== The exercise ==
Copy the listing from the line containing "Task: Open the 评论 2 tab" down to the line containing "tap(124, 710)", changing "Advanced" to "General" and leaving everything else the same.

== Data listing ==

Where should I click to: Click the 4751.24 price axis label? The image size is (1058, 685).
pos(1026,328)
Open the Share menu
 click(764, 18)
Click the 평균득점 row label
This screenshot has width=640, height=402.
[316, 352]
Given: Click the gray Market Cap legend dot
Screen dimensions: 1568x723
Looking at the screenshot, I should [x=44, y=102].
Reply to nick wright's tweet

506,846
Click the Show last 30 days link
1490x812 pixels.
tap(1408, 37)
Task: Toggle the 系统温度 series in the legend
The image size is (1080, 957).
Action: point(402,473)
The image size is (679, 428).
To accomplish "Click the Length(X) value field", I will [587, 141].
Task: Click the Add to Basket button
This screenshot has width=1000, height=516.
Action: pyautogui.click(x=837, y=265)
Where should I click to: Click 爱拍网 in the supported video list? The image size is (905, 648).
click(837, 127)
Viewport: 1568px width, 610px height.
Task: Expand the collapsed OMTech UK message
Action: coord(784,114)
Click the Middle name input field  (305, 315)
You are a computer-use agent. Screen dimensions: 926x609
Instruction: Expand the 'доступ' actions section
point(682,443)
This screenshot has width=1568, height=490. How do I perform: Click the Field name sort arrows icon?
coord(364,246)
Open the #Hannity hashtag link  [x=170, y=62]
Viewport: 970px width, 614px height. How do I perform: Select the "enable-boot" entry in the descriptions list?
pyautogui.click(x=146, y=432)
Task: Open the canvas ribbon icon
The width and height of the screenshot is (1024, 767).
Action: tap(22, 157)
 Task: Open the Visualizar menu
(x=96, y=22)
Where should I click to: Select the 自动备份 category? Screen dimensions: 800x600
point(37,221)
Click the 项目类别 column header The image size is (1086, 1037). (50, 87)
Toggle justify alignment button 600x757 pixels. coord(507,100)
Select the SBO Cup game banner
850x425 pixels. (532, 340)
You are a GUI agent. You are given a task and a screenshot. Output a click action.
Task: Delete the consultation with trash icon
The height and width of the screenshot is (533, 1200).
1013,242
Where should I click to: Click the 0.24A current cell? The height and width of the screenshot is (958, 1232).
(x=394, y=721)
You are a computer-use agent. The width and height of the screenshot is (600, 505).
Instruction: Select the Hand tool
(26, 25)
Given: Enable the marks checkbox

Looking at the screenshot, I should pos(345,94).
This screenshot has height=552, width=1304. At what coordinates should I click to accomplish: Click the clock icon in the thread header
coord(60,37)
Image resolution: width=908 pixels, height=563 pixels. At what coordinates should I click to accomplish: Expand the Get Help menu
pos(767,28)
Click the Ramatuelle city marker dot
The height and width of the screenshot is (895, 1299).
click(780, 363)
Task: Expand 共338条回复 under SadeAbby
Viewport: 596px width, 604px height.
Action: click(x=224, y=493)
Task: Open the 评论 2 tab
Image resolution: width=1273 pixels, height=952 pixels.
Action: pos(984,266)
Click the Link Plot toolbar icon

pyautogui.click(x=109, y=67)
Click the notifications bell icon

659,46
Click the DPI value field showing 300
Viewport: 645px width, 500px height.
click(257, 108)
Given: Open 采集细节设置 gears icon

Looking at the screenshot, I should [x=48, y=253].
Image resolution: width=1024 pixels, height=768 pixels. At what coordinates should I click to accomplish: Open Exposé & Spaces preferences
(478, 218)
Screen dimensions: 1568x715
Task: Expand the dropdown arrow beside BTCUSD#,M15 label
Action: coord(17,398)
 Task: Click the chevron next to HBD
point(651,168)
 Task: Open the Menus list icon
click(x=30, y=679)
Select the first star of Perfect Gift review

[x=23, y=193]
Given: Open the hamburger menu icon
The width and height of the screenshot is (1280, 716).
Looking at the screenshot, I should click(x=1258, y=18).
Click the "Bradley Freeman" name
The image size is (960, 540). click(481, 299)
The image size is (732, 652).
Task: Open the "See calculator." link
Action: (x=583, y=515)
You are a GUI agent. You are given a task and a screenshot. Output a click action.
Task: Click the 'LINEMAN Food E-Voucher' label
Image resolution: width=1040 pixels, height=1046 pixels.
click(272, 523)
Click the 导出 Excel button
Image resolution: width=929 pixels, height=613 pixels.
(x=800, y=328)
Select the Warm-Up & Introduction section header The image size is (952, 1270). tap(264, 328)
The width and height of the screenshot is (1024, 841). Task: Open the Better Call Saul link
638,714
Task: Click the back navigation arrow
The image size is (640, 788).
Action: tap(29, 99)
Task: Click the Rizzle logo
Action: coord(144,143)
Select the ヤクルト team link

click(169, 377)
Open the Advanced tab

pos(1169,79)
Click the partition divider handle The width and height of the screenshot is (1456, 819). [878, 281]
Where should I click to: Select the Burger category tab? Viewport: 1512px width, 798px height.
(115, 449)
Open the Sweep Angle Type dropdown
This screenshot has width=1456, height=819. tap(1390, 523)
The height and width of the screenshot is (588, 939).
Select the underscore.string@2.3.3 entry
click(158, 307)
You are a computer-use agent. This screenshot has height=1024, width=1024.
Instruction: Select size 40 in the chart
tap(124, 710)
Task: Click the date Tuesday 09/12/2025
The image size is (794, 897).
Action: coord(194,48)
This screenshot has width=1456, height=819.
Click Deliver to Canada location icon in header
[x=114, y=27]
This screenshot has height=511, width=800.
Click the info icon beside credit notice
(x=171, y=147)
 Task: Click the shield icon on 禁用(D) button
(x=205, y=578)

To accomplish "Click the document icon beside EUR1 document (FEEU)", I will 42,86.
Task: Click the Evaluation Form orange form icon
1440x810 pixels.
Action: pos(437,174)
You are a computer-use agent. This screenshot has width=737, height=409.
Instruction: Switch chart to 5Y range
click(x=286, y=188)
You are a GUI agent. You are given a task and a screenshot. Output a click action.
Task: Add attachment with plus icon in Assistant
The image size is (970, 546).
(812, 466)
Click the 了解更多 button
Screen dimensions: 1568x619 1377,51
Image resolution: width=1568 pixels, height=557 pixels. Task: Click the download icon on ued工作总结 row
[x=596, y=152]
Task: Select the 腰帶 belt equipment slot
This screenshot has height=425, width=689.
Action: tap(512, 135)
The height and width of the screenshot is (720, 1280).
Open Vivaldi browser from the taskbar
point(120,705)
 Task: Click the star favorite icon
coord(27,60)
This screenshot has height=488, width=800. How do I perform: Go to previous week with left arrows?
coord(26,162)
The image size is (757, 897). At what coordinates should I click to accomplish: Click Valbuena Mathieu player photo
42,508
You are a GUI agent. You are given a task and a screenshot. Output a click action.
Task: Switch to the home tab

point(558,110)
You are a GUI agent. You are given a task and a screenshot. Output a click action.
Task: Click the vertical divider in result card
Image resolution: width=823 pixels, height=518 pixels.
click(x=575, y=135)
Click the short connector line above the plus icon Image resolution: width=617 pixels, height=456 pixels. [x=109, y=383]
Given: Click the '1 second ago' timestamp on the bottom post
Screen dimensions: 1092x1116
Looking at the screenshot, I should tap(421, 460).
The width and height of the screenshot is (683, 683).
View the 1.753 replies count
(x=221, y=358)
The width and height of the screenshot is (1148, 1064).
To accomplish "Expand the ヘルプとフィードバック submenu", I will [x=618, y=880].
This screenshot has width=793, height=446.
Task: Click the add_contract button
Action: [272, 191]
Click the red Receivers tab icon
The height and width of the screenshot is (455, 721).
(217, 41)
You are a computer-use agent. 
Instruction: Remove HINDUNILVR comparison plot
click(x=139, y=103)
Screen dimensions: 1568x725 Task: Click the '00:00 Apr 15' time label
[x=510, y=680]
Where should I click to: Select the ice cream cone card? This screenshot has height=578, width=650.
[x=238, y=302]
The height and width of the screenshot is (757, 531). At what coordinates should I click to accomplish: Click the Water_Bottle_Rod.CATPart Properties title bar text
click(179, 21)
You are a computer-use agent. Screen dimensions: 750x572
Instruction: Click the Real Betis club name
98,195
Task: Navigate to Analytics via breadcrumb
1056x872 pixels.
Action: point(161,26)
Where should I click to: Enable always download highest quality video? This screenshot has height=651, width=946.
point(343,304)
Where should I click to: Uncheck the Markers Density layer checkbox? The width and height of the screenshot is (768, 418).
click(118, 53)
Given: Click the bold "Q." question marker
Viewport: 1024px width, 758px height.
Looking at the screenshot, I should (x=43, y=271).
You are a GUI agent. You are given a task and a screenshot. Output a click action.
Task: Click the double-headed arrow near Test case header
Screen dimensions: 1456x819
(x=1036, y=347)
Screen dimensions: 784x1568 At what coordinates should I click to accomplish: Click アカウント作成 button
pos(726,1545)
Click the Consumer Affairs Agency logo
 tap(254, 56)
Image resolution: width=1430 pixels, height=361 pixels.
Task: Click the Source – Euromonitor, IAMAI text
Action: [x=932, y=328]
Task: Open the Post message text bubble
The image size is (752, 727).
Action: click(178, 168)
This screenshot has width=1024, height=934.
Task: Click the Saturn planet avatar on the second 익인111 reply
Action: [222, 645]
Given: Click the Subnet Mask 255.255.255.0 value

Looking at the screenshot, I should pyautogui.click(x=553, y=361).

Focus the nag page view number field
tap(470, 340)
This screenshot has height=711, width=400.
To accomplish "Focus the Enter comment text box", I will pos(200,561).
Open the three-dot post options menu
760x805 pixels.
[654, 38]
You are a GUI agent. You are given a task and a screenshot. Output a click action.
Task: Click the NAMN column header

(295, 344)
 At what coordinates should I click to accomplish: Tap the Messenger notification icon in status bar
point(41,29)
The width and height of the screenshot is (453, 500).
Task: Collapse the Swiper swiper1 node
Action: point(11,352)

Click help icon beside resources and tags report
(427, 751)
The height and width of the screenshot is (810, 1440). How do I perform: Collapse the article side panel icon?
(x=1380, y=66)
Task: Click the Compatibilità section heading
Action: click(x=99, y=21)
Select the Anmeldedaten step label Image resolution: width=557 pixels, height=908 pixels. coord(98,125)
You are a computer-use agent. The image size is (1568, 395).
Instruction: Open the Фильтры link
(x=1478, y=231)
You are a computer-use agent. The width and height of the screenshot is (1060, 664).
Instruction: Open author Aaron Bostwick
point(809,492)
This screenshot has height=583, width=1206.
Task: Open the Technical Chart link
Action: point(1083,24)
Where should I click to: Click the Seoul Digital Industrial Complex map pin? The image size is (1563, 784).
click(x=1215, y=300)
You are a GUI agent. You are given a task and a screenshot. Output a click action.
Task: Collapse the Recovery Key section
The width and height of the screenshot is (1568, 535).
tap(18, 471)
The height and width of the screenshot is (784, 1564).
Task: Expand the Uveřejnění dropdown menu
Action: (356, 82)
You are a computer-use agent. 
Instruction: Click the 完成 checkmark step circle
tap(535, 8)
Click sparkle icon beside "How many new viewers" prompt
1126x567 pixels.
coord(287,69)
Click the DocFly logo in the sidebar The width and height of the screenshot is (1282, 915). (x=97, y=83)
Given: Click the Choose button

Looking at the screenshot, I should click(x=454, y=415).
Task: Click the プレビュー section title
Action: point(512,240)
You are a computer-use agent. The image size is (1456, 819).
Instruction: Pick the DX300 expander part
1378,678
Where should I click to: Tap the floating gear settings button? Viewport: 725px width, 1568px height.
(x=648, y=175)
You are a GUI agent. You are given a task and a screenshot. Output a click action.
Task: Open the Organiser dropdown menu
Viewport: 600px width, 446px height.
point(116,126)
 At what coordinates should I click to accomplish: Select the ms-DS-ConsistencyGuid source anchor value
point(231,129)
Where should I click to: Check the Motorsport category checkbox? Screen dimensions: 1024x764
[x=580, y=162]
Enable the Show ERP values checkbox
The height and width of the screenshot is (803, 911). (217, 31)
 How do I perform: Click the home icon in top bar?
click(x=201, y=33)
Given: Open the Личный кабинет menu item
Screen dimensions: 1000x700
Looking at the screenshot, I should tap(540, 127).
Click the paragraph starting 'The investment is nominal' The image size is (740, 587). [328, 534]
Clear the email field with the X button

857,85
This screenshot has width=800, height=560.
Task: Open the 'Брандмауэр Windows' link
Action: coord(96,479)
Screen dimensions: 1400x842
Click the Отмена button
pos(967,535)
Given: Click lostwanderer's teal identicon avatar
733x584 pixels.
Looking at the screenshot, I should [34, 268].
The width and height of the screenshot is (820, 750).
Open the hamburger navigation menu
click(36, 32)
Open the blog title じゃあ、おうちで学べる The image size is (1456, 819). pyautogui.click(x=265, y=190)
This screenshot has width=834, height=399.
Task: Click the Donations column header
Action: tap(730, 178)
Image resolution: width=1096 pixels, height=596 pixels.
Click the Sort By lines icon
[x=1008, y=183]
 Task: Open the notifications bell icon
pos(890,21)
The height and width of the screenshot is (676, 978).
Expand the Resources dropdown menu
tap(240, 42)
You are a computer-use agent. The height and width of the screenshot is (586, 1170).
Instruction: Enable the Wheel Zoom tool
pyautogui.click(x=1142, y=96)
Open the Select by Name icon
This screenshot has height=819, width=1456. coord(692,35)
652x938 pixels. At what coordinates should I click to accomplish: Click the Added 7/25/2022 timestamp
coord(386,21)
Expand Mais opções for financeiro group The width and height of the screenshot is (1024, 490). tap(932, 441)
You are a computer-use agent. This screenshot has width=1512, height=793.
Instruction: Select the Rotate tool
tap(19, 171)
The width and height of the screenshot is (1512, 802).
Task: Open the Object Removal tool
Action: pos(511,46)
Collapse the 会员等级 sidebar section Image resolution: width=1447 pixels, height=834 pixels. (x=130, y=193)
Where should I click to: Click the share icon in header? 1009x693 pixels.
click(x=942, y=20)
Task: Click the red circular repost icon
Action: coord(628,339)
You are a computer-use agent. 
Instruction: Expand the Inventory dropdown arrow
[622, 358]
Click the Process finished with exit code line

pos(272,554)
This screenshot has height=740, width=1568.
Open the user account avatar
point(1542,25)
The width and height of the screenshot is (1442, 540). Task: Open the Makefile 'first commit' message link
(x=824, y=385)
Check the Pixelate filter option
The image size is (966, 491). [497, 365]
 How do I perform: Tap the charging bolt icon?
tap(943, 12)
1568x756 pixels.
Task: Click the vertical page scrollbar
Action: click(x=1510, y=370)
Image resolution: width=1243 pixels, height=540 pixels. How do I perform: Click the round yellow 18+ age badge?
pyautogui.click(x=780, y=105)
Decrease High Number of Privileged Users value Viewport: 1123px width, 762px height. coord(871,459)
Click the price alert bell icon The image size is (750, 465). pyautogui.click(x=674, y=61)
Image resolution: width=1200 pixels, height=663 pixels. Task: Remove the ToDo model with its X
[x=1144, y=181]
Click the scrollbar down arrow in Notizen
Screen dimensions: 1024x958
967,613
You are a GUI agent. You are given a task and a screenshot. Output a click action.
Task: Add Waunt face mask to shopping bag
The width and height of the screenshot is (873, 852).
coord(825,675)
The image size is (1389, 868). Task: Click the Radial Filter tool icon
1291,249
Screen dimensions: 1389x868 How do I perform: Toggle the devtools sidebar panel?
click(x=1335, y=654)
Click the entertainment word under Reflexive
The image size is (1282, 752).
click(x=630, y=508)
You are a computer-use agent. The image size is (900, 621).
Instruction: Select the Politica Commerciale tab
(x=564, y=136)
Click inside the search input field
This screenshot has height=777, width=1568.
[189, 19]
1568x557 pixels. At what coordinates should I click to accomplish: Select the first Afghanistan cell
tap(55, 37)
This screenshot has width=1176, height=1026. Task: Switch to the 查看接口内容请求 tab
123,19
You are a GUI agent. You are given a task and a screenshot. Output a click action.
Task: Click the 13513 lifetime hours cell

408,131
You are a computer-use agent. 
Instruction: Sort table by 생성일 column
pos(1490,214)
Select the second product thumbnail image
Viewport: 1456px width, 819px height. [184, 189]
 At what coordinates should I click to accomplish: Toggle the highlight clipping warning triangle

== Answer to the problem ==
Task: Open the 评论 2 tab
Image resolution: width=1273 pixels, height=952 pixels.
Action: pos(984,266)
Click the Link Plot toolbar icon

pyautogui.click(x=109, y=67)
Click the notifications bell icon

659,46
Click the DPI value field showing 300
Viewport: 645px width, 500px height.
click(257, 108)
Given: Open 采集细节设置 gears icon

Looking at the screenshot, I should [x=48, y=253].
Image resolution: width=1024 pixels, height=768 pixels. At what coordinates should I click to accomplish: Open Exposé & Spaces preferences
(478, 218)
Screen dimensions: 1568x715
Task: Expand the dropdown arrow beside BTCUSD#,M15 label
Action: coord(17,398)
 Task: Click the chevron next to HBD
point(651,168)
 Task: Open the Menus list icon
click(x=30, y=679)
Select the first star of Perfect Gift review

[x=23, y=193]
Given: Open the hamburger menu icon
The width and height of the screenshot is (1280, 716).
Looking at the screenshot, I should click(x=1258, y=18).
Click the "Bradley Freeman" name
The image size is (960, 540). click(481, 299)
The image size is (732, 652).
Task: Open the "See calculator." link
Action: (x=583, y=515)
You are a GUI agent. You are given a task and a screenshot. Output a click action.
Task: Click the 'LINEMAN Food E-Voucher' label
Image resolution: width=1040 pixels, height=1046 pixels.
click(272, 523)
Click the 导出 Excel button
Image resolution: width=929 pixels, height=613 pixels.
(x=800, y=328)
Select the Warm-Up & Introduction section header The image size is (952, 1270). tap(264, 328)
The width and height of the screenshot is (1024, 841). Task: Open the Better Call Saul link
638,714
Task: Click the back navigation arrow
The image size is (640, 788).
Action: tap(29, 99)
Task: Click the Rizzle logo
Action: coord(144,143)
Select the ヤクルト team link

click(169, 377)
Open the General tab

pos(1169,79)
Click the partition divider handle The width and height of the screenshot is (1456, 819). [878, 281]
Where should I click to: Select the Burger category tab? Viewport: 1512px width, 798px height.
(115, 449)
Open the Sweep Angle Type dropdown
This screenshot has width=1456, height=819. tap(1390, 523)
The height and width of the screenshot is (588, 939).
Select the underscore.string@2.3.3 entry
click(158, 307)
You are a computer-use agent. This screenshot has height=1024, width=1024.
Instruction: Select size 40 in the chart
tap(124, 710)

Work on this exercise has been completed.